Avec Arnaud Desplechin, les cinéastes Arnaud et Jean-Marie Larrieu sont les autres grands partenaires de sa carrière d'acteur. Amalric tient le rôle principal dans La Brèche de Roland en 1999, Un homme, un vrai en 2002, Les Derniers jours du monde en 2008, et L'Amour est un crime parfait en 2013. En 2006, sa prestation dans le rôle du journaliste Jean-Dominique Bauby, atteint du locked-in syndrome, pour le film de Julian Schnabel Le Scaphandre et le Papillon est saluée à l'unanimité. La même année, il tourne pour Roman Polanski dans La Vénus à la fourrure, endossant l'un des deux rôles principaux au pied levé suite au désistement de l'acteur pressenti. Il fait quelques incursions dans le cinéma américain, en incarnant notamment pour la série des James Bond un inquiétant personnage dans Quantum of Solace (2008) de Marc Forster. Il fait la voix française de Mr Fox (doublant George Clooney) dans Fantastic Mr. Fox (2007) de Wes Anderson, réalisateur avec lequel il tournera aussi The Grand Budapest Hotel (2013).

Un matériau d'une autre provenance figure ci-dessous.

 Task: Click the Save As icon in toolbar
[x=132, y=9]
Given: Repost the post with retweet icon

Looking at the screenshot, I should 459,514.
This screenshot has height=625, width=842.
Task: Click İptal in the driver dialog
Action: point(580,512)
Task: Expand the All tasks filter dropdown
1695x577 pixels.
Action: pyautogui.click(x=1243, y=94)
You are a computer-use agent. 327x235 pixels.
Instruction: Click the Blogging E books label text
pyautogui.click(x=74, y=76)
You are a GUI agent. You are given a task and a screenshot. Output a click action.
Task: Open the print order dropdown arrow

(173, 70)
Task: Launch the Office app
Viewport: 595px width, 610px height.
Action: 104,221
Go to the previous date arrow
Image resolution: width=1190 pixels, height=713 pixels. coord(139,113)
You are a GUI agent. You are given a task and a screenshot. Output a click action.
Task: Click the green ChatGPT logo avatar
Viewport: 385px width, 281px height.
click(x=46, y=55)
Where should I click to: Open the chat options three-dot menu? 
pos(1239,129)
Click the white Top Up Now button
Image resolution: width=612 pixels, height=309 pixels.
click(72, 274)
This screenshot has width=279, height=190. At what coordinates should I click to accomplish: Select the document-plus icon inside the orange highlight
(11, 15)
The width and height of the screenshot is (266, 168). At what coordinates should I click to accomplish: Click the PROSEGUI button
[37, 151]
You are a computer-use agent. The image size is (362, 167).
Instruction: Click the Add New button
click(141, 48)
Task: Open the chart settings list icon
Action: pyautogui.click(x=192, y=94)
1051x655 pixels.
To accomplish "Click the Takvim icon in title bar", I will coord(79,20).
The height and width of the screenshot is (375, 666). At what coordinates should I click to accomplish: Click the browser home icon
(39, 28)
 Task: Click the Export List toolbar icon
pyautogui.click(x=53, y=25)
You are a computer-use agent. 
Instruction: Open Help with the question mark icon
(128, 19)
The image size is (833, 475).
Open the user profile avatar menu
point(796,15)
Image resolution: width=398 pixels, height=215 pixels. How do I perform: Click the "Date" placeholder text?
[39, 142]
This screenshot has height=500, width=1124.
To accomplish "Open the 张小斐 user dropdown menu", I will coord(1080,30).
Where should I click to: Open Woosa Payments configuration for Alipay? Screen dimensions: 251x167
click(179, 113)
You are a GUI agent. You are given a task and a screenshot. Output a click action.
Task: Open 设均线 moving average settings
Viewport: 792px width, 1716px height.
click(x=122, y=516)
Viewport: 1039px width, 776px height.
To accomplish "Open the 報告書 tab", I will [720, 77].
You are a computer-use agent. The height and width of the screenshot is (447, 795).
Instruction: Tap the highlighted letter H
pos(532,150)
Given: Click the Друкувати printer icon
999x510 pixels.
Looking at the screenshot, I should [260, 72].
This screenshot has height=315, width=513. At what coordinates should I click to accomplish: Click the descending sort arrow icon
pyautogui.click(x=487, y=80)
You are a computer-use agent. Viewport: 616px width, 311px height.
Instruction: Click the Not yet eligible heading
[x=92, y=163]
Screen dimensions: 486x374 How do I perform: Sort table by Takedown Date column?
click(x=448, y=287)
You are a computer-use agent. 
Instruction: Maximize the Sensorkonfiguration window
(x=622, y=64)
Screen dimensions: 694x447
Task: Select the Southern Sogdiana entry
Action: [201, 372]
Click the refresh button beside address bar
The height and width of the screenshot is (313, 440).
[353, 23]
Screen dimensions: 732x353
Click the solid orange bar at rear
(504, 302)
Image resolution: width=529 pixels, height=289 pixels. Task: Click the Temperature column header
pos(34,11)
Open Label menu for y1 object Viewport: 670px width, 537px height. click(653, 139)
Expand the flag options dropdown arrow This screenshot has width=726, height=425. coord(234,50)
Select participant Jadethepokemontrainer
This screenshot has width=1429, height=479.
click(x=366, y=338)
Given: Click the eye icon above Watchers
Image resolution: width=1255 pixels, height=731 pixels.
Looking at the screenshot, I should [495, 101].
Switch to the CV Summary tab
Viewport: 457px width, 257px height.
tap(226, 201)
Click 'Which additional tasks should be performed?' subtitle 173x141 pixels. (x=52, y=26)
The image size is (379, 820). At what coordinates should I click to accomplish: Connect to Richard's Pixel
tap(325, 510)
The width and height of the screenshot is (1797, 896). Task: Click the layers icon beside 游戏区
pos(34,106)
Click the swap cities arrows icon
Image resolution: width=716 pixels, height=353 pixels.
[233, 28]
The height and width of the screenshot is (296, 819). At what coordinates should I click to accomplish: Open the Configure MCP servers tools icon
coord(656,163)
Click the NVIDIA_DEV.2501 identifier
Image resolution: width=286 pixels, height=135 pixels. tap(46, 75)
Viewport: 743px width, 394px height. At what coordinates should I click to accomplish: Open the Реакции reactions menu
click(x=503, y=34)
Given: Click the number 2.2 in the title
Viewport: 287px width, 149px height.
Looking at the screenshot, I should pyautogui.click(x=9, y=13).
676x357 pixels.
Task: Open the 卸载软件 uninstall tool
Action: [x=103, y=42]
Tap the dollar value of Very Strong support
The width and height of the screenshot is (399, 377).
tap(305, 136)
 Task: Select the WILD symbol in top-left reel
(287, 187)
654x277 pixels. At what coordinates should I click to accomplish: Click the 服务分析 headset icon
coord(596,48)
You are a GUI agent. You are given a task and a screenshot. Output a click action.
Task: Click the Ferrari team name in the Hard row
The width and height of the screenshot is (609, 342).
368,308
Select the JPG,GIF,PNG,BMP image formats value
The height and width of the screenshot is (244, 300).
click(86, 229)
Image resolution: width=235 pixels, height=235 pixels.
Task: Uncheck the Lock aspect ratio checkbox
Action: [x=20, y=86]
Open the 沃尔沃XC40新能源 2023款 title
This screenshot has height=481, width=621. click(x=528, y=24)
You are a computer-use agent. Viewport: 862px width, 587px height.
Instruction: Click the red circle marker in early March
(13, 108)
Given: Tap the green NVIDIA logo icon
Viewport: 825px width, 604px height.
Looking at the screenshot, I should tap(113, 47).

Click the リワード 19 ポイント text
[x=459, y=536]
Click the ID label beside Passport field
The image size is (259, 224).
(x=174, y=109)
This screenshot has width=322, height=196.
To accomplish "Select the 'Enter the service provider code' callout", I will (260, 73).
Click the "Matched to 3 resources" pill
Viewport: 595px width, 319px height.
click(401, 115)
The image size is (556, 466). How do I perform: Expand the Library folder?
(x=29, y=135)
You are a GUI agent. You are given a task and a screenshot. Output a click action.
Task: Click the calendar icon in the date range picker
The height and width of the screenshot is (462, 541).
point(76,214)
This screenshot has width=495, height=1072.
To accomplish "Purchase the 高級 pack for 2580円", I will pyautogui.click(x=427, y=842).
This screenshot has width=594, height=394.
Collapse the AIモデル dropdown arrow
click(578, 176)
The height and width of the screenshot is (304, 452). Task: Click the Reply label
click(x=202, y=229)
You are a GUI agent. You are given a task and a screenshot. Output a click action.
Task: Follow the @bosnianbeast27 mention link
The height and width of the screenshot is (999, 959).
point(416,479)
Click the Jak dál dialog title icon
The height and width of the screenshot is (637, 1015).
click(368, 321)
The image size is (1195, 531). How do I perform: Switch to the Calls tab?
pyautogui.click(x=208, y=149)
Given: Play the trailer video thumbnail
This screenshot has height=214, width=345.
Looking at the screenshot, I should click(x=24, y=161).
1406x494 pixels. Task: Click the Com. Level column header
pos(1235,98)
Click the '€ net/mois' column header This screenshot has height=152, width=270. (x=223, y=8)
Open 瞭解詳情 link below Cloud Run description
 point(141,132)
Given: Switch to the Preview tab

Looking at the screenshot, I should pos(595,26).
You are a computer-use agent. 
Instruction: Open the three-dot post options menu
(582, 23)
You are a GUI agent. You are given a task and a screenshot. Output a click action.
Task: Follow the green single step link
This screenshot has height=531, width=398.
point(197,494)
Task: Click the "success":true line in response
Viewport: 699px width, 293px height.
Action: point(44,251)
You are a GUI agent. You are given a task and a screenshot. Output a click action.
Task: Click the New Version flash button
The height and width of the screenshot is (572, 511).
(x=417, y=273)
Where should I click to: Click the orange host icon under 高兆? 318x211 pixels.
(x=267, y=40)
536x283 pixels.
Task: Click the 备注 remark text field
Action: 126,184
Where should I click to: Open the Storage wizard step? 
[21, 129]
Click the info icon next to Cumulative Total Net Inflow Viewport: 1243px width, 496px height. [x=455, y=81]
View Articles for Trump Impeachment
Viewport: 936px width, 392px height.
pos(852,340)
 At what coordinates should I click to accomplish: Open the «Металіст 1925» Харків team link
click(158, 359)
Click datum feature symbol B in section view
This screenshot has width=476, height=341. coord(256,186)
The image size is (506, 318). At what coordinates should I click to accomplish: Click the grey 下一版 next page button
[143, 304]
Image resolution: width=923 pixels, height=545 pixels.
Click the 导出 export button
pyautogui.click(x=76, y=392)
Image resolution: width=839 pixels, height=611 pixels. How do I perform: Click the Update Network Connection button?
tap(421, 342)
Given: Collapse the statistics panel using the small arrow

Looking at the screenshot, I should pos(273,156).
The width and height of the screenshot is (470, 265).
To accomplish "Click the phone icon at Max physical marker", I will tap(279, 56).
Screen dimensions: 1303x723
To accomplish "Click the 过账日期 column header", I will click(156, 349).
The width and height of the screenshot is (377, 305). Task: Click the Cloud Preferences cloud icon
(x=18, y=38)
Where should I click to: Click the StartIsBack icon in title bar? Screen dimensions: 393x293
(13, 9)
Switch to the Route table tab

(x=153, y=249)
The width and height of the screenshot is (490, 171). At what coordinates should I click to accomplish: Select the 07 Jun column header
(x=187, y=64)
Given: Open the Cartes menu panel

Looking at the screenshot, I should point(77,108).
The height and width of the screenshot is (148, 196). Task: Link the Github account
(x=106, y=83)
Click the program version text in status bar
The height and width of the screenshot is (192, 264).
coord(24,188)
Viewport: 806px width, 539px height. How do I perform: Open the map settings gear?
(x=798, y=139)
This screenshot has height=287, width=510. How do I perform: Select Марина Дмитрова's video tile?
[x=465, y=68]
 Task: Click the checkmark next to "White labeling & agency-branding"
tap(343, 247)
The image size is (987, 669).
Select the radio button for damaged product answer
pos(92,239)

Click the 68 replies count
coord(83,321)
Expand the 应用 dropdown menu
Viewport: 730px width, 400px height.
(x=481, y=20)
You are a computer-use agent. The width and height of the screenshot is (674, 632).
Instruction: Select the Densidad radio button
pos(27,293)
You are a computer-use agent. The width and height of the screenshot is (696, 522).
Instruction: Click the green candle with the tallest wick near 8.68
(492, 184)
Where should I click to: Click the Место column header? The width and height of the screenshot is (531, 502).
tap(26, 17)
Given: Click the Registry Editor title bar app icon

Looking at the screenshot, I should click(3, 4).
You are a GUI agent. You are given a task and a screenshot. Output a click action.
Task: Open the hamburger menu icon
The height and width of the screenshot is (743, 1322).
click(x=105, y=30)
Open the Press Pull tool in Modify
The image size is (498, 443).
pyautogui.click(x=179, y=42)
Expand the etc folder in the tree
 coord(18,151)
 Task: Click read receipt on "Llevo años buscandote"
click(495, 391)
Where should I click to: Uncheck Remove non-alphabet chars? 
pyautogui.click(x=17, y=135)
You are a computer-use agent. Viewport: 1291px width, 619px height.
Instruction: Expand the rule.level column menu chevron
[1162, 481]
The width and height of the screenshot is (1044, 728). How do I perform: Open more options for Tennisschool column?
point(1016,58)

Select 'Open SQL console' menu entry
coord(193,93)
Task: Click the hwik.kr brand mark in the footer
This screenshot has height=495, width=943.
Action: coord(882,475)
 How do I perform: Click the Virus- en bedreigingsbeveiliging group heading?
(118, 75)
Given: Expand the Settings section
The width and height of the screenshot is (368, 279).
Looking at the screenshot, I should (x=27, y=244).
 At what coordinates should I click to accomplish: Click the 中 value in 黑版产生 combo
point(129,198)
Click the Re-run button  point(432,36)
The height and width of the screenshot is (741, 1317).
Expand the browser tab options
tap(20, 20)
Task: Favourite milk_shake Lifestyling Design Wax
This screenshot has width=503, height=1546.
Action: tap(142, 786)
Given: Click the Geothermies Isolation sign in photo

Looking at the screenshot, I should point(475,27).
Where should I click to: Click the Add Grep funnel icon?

Cependant, la véritable vocation de Mathieu Amalric est la mise en scène, étant selon lui devenu acteur "par accident". Il réalise plusieurs courts métrages à la fin des années 1980. Sa première oeuvre notable est en 1990 Sans rires, grand prix du jury au Festival Tous courts d'Aix en Provence. Il réalise en 1997 Mange ta soupe, son premier long métrage, en grande partie autobiographique, où il transforme en comédie une tragédie familiale. Puis, en 2000, il tourne l'adaptation d'un roman de l'écrivain italien Daniele Del Giudice, Le Stade de Wimbledon, histoire d'une quête personnelle et littéraire dans la ville de Trieste, avec pour interprète principale Jeanne Balibar. Son cinquième long métrage, Tournée (2009) rencontre un large succès public et critique. Ce road movie suit le périple d'une troupe américaine de cabaret "New burlesque" à travers la France. Mathieu Amalric y joue le personnage central, celui du manager français, charmeur et névrosé. Il n'avait jusque-là jamais joué dans ses propres films, à l'exception d'un court métrage. Le film remporte le Prix de la mise en scène au Festival de Cannes en 2010. Cette récompense accrédite sa stature de réalisateur auprès des producteurs. Après le tourbillon baroque de Tournée, Mathieu Amalric réalise en 2013 La Chambre bleue, adapté d'un roman de Georges Simenon, où il joue également le rôle principal aux côtés de Stéphanie Cléau. Ce film noir, à la construction très élaborée, retrace l'histoire d'une passion amoureuse et charnelle qui tourne à l'obsession dévorante. Le récit, juxtaposant flash-back et temps présent, induit une perte des repères temporels, crée le suspense et suggère l'enfermement. Bien que la sortie du film ait été plus confidentielle que le précédent, il a été bien accueilli par la presse, qui a apprécié la maîtrise de cet exercice de style et la capacité de renouvellement de son auteur.
Autres activités
Mathieu Amalric a réalisé plusieurs films pour la télévision. Pour Arte, dans le cadre de la collection " Masculin/Féminin ", il tourne en 2002 La Chose publique, une comédie dramatique avec pour toile de fond l'élection présidentielle française de 2002. L'Illusion comique, diffusé en 2010 sur France 2, est une adaptation contemporaine et d'une grande originalité formelle de la pièce de Corneille, avec les acteurs de la Comédie-Française. À son actif également, un portrait du dessinateur et réalisateur Joann Sfar pour Arte en 2010. Il tourne aussi des courts métrages de prévention ou de sensibilisation, comme La Magie de Noël (2014) pour la Sécurité routière, diffusé au cinéma, à la télévision et sur Internet.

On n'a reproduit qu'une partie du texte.